**HOW TO COMPLETE THIS TASK**: Nothing but the lines below from the one containing "Task: Click the green 전체삭제 header button" through the one containing "Task: Click the 'Недостаточно" should appear in the answer, exact and without pictures.

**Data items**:
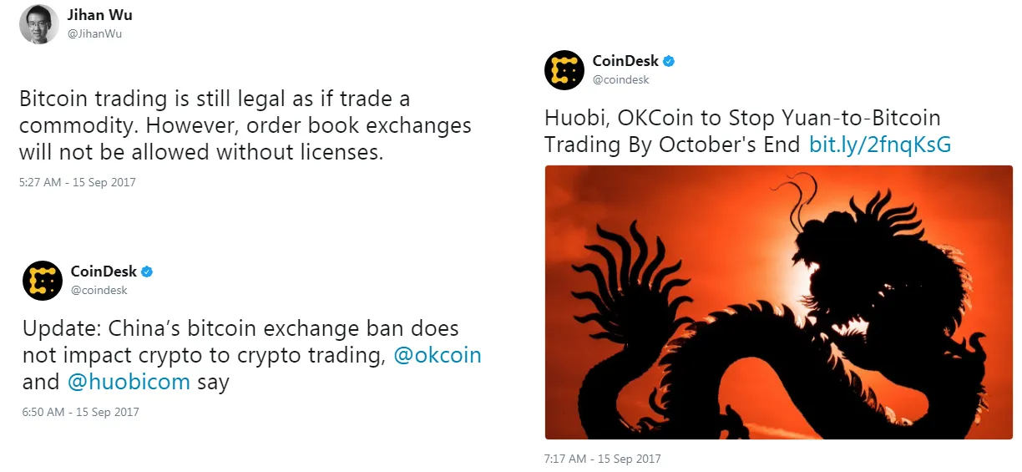
Task: Click verified badge on the Huobi, OKCoin tweet
Action: (x=668, y=61)
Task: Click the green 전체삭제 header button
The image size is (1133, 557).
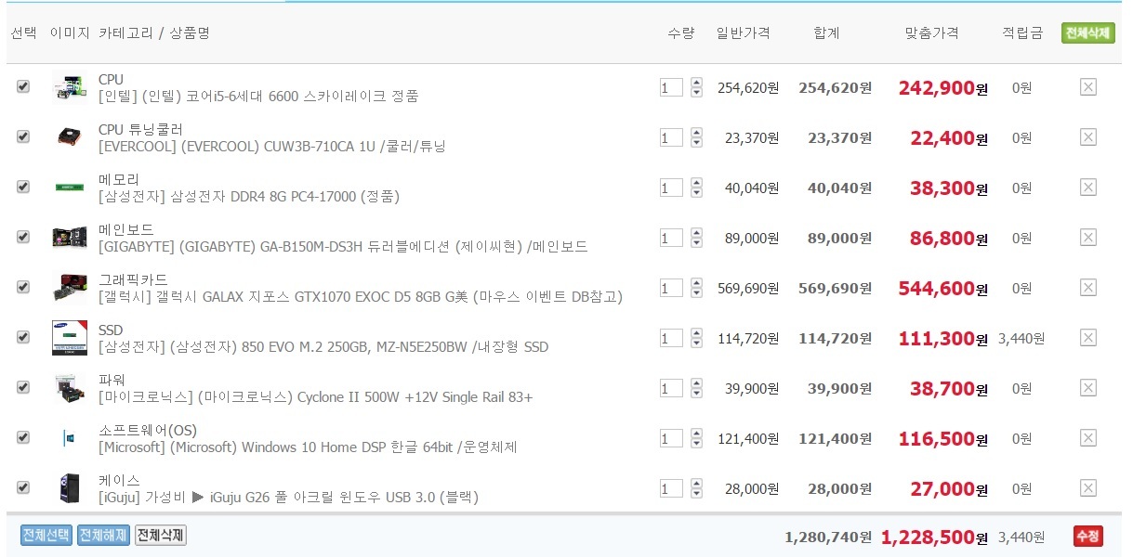Action: click(x=1087, y=33)
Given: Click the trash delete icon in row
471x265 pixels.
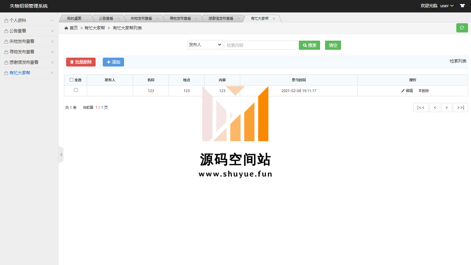Looking at the screenshot, I should [x=420, y=91].
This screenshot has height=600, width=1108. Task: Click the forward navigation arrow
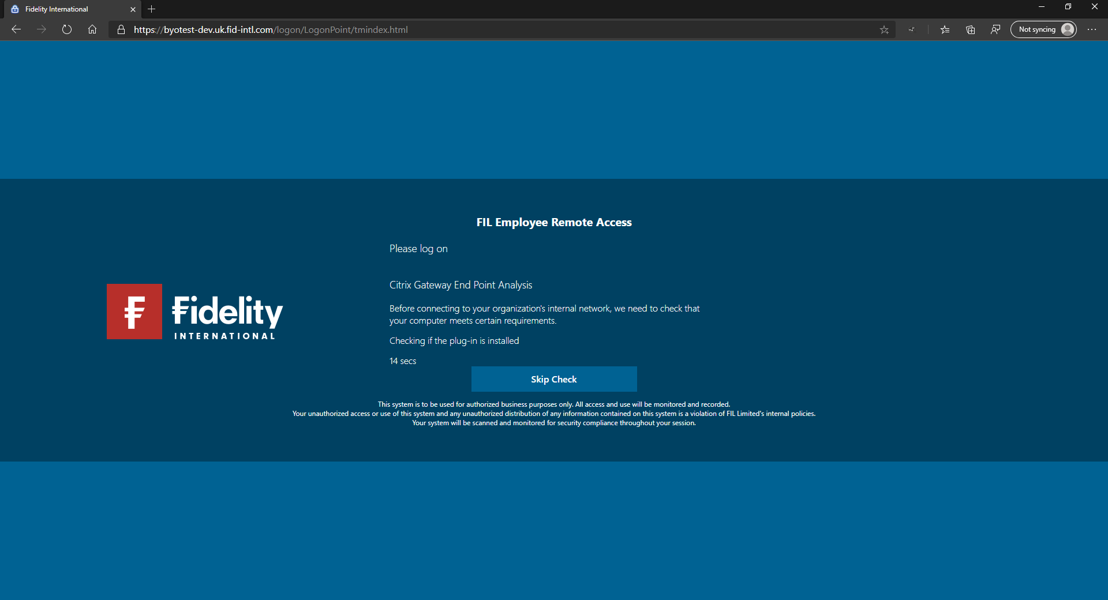pos(42,29)
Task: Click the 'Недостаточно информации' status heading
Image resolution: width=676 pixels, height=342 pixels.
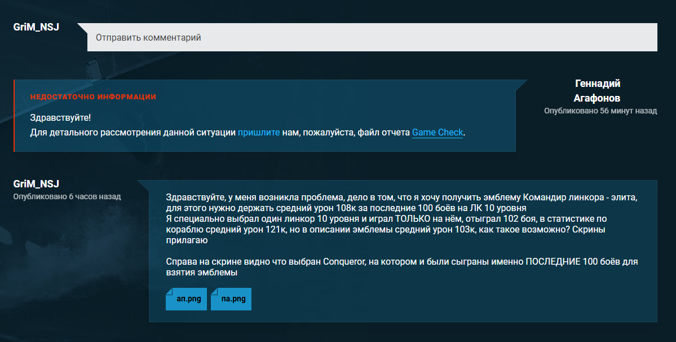Action: tap(93, 97)

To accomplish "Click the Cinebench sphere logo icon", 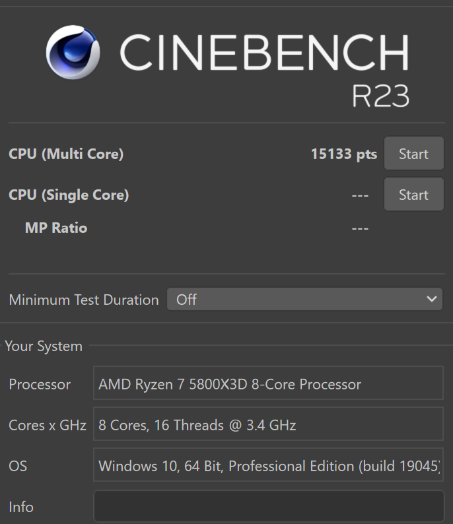I will (73, 52).
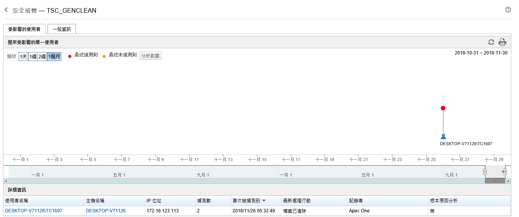Image resolution: width=519 pixels, height=217 pixels.
Task: Click the right scroll arrow of timeline
Action: pos(508,181)
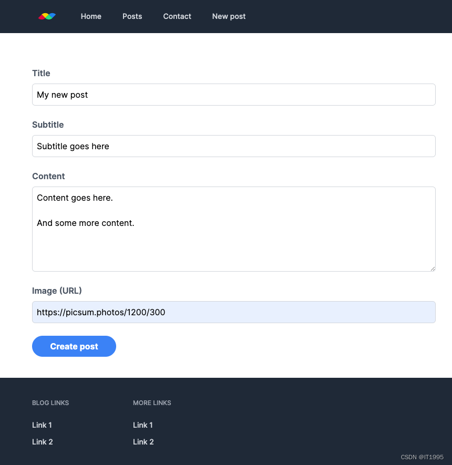Viewport: 452px width, 465px height.
Task: Click Link 1 under MORE LINKS
Action: [x=142, y=425]
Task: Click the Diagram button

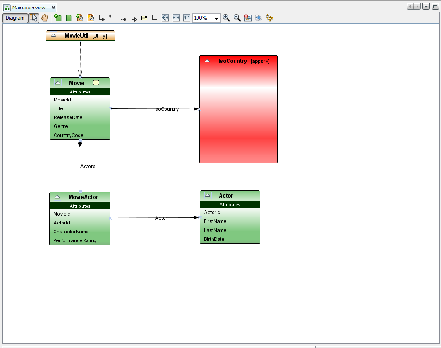Action: [15, 18]
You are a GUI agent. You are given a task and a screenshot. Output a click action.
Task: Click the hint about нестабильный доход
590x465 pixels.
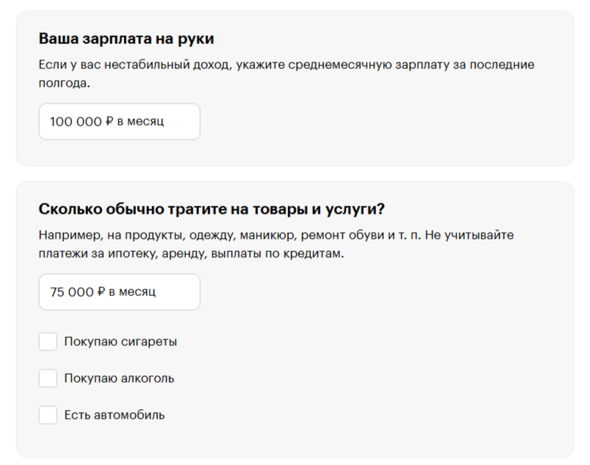[x=286, y=65]
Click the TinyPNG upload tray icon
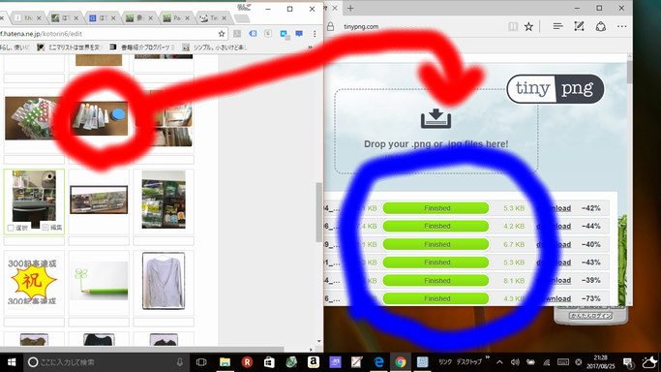 [436, 118]
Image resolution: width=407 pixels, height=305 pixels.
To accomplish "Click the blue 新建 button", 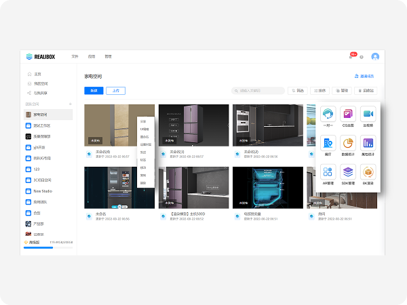I will coord(94,90).
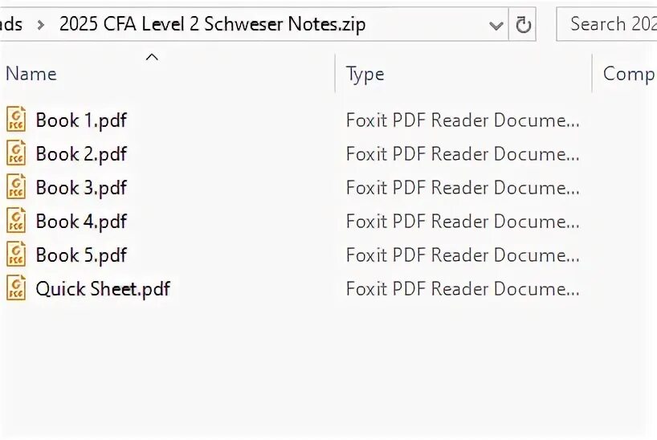Open the address bar history dropdown
The image size is (657, 440).
pyautogui.click(x=496, y=25)
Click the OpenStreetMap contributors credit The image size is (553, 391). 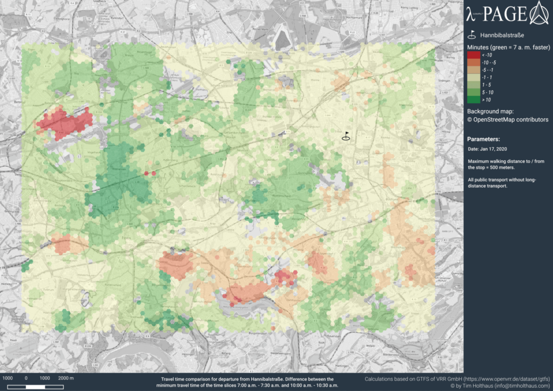pos(508,119)
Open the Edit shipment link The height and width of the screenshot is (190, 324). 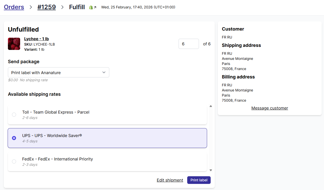(170, 180)
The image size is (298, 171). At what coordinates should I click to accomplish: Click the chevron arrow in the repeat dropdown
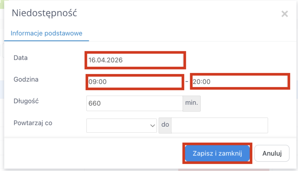pos(153,125)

**EXERCISE RESULT**:
Task: Click the green 전체삭제 header button
The image size is (1133, 557).
Action: click(x=1087, y=33)
Given: Click the trash delete icon in row
471x265 pixels.
Looking at the screenshot, I should [x=420, y=91].
This screenshot has height=600, width=1108. Task: Click the forward navigation arrow
pos(42,29)
Task: Click the 'Недостаточно информации' status heading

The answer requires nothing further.